[start]
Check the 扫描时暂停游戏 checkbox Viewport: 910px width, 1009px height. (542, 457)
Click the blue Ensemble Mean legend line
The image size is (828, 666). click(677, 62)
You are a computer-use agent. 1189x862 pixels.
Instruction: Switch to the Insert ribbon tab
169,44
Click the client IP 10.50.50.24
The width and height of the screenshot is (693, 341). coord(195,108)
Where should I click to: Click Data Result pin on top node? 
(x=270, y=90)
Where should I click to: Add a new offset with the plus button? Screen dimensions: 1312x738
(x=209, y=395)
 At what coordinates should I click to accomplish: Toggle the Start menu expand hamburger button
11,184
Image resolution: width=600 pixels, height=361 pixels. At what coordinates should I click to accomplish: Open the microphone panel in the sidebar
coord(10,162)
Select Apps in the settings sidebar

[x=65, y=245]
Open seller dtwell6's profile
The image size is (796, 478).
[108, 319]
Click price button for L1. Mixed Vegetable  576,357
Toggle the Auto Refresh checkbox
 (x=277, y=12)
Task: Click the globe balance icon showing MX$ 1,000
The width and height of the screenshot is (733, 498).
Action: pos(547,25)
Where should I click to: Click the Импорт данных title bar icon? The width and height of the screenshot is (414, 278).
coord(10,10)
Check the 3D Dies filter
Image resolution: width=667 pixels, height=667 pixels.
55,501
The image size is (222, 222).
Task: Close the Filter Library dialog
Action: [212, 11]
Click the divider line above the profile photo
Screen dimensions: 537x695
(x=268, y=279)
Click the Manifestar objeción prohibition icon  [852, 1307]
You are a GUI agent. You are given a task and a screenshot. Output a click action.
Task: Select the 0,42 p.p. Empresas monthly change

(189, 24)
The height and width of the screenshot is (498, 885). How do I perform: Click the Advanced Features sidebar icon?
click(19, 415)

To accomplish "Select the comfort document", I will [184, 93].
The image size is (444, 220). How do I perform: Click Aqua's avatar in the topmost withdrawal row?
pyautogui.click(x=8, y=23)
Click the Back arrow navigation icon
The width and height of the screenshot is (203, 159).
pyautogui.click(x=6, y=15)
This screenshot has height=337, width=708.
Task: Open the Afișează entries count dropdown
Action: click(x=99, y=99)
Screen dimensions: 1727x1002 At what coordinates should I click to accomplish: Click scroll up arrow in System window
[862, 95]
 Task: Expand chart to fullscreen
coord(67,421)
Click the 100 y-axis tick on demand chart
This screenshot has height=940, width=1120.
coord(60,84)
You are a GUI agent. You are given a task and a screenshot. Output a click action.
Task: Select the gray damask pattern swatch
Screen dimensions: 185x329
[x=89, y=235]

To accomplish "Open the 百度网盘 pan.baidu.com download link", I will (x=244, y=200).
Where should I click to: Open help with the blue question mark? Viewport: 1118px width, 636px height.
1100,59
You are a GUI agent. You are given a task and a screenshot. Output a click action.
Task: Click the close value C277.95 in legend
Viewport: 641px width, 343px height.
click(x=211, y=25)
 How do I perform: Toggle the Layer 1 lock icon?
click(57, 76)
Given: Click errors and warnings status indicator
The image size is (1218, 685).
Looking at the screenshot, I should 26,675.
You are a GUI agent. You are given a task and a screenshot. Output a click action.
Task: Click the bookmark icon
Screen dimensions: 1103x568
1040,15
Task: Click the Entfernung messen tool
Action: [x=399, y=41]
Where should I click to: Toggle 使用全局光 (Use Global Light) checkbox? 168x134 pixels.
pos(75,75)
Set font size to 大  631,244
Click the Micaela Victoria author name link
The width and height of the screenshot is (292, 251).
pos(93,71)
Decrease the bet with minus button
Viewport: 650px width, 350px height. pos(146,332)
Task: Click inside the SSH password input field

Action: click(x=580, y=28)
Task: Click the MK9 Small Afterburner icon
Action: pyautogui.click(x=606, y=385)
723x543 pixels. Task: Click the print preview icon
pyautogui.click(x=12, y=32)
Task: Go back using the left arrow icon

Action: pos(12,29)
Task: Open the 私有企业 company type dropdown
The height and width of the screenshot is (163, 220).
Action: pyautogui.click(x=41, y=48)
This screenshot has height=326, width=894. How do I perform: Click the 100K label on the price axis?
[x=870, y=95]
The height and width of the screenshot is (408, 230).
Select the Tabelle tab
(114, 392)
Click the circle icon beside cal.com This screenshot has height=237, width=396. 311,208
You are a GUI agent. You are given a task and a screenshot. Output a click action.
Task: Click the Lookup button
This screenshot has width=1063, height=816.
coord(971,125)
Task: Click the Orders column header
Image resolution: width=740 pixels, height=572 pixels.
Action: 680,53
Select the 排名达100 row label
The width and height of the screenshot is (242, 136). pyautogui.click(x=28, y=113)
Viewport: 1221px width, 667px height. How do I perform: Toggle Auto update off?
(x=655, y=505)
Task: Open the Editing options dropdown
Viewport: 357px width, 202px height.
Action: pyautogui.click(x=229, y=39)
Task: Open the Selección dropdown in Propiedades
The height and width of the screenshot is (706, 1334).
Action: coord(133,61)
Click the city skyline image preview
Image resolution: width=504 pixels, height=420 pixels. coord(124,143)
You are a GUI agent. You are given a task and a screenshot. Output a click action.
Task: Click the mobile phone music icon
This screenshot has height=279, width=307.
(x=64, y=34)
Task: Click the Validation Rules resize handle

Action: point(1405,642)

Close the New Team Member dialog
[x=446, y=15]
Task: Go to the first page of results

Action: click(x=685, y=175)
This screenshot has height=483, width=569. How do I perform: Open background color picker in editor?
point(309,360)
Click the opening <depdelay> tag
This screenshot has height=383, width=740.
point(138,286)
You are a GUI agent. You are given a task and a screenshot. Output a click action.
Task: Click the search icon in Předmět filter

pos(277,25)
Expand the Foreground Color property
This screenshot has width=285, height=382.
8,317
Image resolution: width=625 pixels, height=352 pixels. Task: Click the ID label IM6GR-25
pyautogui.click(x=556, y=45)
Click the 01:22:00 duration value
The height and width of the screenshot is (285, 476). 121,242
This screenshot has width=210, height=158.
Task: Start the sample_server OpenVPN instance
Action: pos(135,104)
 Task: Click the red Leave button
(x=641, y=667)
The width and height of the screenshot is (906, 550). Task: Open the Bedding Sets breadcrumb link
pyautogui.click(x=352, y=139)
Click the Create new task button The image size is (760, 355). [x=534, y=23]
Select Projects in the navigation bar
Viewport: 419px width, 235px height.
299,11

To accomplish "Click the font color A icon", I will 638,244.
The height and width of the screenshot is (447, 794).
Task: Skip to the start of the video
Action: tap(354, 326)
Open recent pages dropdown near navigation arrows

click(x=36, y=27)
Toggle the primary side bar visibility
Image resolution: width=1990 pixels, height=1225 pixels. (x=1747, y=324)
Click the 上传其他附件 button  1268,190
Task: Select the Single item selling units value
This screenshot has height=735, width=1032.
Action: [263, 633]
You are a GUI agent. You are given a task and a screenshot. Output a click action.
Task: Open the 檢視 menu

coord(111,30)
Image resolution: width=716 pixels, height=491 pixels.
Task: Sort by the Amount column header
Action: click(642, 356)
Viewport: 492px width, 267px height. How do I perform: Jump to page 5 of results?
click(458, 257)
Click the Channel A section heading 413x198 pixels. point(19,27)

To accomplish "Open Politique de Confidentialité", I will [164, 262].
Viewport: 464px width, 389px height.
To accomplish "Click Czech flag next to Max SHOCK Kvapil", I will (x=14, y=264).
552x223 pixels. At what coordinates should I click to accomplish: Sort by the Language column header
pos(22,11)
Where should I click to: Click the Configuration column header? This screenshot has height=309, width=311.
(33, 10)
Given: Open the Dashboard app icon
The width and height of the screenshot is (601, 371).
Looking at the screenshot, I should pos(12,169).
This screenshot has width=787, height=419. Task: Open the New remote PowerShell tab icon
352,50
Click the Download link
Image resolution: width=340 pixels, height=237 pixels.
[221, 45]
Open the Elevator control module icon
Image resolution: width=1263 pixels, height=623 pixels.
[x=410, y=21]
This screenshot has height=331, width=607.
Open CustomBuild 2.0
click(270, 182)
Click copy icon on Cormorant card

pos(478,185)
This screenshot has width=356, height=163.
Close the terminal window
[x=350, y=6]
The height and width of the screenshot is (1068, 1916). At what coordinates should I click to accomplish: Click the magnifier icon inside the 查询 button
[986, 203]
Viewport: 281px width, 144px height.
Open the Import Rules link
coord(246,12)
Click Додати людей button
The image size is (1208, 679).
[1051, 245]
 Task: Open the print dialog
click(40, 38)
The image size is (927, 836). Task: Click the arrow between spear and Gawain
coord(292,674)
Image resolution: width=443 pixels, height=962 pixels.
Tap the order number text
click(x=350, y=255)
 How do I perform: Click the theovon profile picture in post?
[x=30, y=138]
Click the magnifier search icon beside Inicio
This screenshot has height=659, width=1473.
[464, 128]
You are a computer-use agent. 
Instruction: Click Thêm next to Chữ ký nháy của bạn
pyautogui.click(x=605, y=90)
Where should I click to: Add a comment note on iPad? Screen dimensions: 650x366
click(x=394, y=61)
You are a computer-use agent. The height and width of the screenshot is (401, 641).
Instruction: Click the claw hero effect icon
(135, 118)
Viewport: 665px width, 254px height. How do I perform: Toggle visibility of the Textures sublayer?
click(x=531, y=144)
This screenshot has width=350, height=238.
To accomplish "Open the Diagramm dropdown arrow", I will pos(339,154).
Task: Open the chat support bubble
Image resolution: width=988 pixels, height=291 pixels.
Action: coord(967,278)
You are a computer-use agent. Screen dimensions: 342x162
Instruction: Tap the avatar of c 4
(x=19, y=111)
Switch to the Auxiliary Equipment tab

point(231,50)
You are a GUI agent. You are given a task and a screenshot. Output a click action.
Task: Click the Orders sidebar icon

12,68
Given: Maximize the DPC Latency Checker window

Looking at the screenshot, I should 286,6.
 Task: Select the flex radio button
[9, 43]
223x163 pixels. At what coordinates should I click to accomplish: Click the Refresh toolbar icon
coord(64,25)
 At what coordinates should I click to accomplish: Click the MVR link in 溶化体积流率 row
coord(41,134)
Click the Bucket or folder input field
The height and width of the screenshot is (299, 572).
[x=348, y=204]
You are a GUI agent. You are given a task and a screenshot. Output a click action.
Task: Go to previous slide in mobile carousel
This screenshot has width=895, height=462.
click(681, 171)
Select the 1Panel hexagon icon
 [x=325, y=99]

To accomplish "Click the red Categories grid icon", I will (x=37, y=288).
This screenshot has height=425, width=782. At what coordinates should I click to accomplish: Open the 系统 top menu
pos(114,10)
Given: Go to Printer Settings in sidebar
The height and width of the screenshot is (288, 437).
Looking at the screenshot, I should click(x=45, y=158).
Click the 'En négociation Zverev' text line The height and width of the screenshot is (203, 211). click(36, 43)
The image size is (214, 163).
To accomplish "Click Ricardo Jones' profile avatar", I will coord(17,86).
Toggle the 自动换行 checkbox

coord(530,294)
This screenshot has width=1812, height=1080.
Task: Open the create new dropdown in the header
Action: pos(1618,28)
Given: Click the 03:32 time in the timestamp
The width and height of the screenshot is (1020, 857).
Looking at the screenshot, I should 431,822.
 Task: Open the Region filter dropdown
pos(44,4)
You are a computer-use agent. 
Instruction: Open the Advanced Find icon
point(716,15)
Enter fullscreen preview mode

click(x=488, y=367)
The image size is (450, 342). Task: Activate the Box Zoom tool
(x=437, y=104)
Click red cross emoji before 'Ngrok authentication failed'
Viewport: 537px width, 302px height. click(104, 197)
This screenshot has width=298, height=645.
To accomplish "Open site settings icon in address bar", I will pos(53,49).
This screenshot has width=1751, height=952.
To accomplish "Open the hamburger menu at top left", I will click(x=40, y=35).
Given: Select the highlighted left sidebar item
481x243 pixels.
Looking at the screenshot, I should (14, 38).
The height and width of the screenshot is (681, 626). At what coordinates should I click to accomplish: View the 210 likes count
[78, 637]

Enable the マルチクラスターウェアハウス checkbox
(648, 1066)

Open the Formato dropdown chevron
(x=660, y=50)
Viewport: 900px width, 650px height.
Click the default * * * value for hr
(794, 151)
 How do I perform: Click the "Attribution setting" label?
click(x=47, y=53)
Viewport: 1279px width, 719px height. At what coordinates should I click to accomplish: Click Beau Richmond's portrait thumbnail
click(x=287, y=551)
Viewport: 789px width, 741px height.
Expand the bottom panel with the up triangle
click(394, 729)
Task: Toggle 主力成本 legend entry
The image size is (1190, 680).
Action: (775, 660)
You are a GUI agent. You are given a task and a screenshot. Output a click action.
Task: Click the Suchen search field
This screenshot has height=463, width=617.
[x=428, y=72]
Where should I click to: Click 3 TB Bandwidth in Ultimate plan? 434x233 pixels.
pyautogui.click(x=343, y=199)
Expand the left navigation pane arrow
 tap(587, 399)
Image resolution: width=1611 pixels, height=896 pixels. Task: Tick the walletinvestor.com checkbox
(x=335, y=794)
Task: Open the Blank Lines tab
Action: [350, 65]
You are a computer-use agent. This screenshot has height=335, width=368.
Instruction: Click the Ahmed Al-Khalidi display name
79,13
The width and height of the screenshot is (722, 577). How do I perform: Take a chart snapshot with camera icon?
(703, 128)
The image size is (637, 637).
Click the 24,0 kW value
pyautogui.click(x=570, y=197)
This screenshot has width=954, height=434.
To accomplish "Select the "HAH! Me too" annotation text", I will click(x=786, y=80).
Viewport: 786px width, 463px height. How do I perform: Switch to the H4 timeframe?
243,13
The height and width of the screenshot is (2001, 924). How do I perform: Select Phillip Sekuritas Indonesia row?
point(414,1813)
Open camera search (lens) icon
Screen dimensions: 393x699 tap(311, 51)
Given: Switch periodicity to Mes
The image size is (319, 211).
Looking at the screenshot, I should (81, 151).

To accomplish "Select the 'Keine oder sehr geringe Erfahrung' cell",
[end]
- **Task instructions**:
Convert the data into a numbered list, omitting blank lines, beginning at the line that contains "Click the circle" and stopping after the line that contains "pyautogui.click(x=556, y=45)".

- **Result**:
1. Click the circle icon beside cal.com This screenshot has height=237, width=396. 311,208
2. You are a GUI agent. You are given a task and a screenshot. Output a click action.
3. Task: Click the Lookup button
4. This screenshot has width=1063, height=816.
5. coord(971,125)
6. Task: Click the Orders column header
7. Image resolution: width=740 pixels, height=572 pixels.
8. Action: 680,53
9. Select the 排名达100 row label
10. The width and height of the screenshot is (242, 136). pyautogui.click(x=28, y=113)
11. Viewport: 1221px width, 667px height. How do I perform: Toggle Auto update off?
12. (x=655, y=505)
13. Task: Open the Editing options dropdown
14. Viewport: 357px width, 202px height.
15. Action: pyautogui.click(x=229, y=39)
16. Task: Open the Selección dropdown in Propiedades
17. The height and width of the screenshot is (706, 1334).
18. Action: coord(133,61)
19. Click the city skyline image preview
20. Image resolution: width=504 pixels, height=420 pixels. coord(124,143)
21. You are a GUI agent. You are given a task and a screenshot. Output a click action.
22. Task: Click the mobile phone music icon
23. This screenshot has height=279, width=307.
24. (x=64, y=34)
25. Task: Click the Validation Rules resize handle
26. Action: point(1405,642)
27. Close the New Team Member dialog
28. [x=446, y=15]
29. Task: Go to the first page of results
30. Action: click(x=685, y=175)
31. This screenshot has height=483, width=569. How do I perform: Open background color picker in editor?
32. point(309,360)
33. Click the opening <depdelay> tag
34. This screenshot has height=383, width=740.
35. point(138,286)
36. You are a GUI agent. You are given a task and a screenshot. Output a click action.
37. Task: Click the search icon in Předmět filter
38. pos(277,25)
39. Expand the Foreground Color property
40. This screenshot has width=285, height=382.
41. 8,317
42. Image resolution: width=625 pixels, height=352 pixels. Task: Click the ID label IM6GR-25
43. pyautogui.click(x=556, y=45)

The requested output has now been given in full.